7. Teotihuacan, Mexico

There are two of the most famous pyramids of Latin America - the Pyramid of the Sun and the Pyramid of the Moon. The ruins are connected by a wide artery ? Calle de los Muertos, which is called the Way of the Dead. This most mysterious place in Mexico was abandoned in the 10th century. The city was founded from the second century BC to the second century AD. The greatest bloom took place from the fourth to the seventh century. The name Teotihuacan was given by the Aztecs and means: the place where the gods are born.


8. Acropolis partner, Greece

The Acropolis Hill, crowned with the ruins of the Parthenon, is one of the archetypes of European culture, which attracts 3 million tourists a year. The classic Greek temple in Athens dedicated to Athena, the goddess of wisdom, was built in 432 BC. Although the temple occupies approximately three tennis courts, it is characterized by unrivalled lightness and harmony. The building was once decorated with bas-reliefs showing stories from Greek mythology, including the birth of Athens, which jumped out of Zeus' head and her struggle against Poseidon. The remains of the Doric frieze have been preserved above the columns.

9. Taj Mahal, India

The mausoleum of the beloved wife of Mongolian Emperor Shah Jahan in Agra (200 km from Delhi), India, is a must-see for any trip. It was founded in 1650. The ruler built the building out of love for his beloved wife named Ardźumand Banu Bajgam, also called the Palace Decoration (Mumtaz Mahal). Three generations of the mighty Mughal dynasty immortalized talent and wealth in stone and marble! The beautiful mausoleum is considered one of the wonders of the world. Delightful perfect symmetry, amazing proportions, subtle beauty of architectural details, covering almost every inch.

10. Nazca Lines, Peru

The desert plateau 400 kilometres south of Lima is famous for its collection of giant lines engraved in the ground and the images of people, animals and plants.

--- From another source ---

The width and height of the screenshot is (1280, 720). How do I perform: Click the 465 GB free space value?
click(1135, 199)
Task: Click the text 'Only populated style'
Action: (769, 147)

From 400 years before Christ's birth to 650 years after his birth, the geoglyphs were created by removing a layer of red stones, revealing a lighter, sandy substrate. As the tens and hundreds of metres of statues are best seen from the air, there were numerous hypotheses trying to explain what they were meant to do. There was talk of a calendar, an astronomical board, signs for the gods and "road signs" for flying saucers. According to many scientists, they used to be roads. They were also considered to be an astronomical album. Others, on the other hand, claim that making gigantic drawings in huge spaces was the favourite entertainment of the Nazca people.